Stuff’s Environment National Correspondent Charlie Mitchell won big this year, taking out the Feature Writer of the Year (long-form) and the Environmental/Sustainability Reporter of the Year for his work on snails, phosphorus, land reform, and sea-level rise. He was also named joint runner-up in the Science and Technology Award. Judges described Mitchell as “an exemplary current affairs feature writer who is original in his ideas, dogged in his research, and whose crisp writing carries the reader through in-depth, often complex stories”.
Hannah Martin from Stuff won the junior nib Health Journalism Scholarship, with the Senior award going to Catherine Hutton from RNZ. Nicholas Jones from the NZ Herald was named runner-up for the senior award for his work investigating rest homes.

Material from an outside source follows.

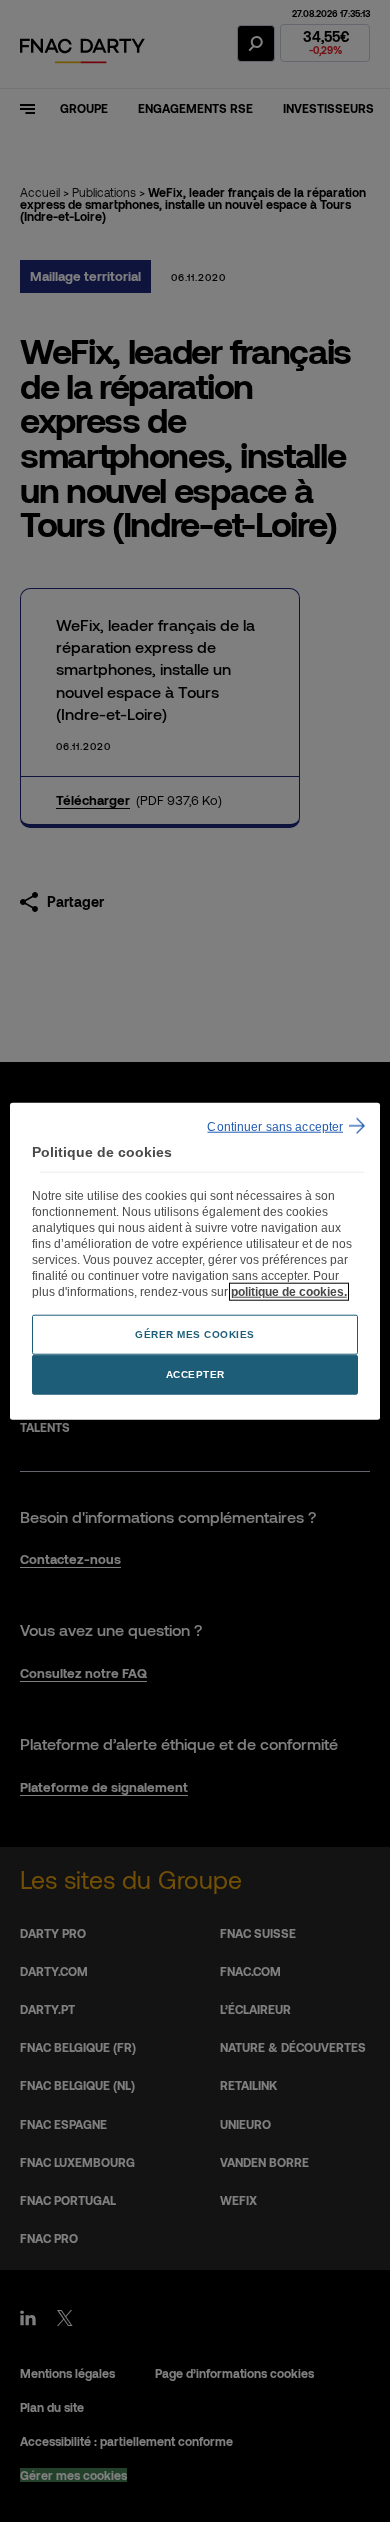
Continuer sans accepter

New Zealand Geographic won Magazine of the Year for the third time running. In her acceptance speech, editor Rebekah White urged media companies to think about the diversity of views when hiring and that today’s short-form winners are her future stable of long-form writers. The magazine’s writers were well represented as nominees at the awards, and contributor Ellen Rykers won Best Junior Feature Writer. The judges said: “Ellen Rykers’ impressive research, craft and surprising insights delivered an entry well beyond the junior category and feature writing at its best.”
Veteran reporter Phil Pennington from RNZ was honoured with the Reporter of the Year accolade, and in true style, apparently, he stopped to do an interview on the way.
Our advisory board member and Stuff editor-in-chief Patrick Crewdson was named the Editorial Executive of the Year and also received the prestigious Wolfson Fellowship, which provides for 10 weeks’ study at Cambridge University’s Wolfson College.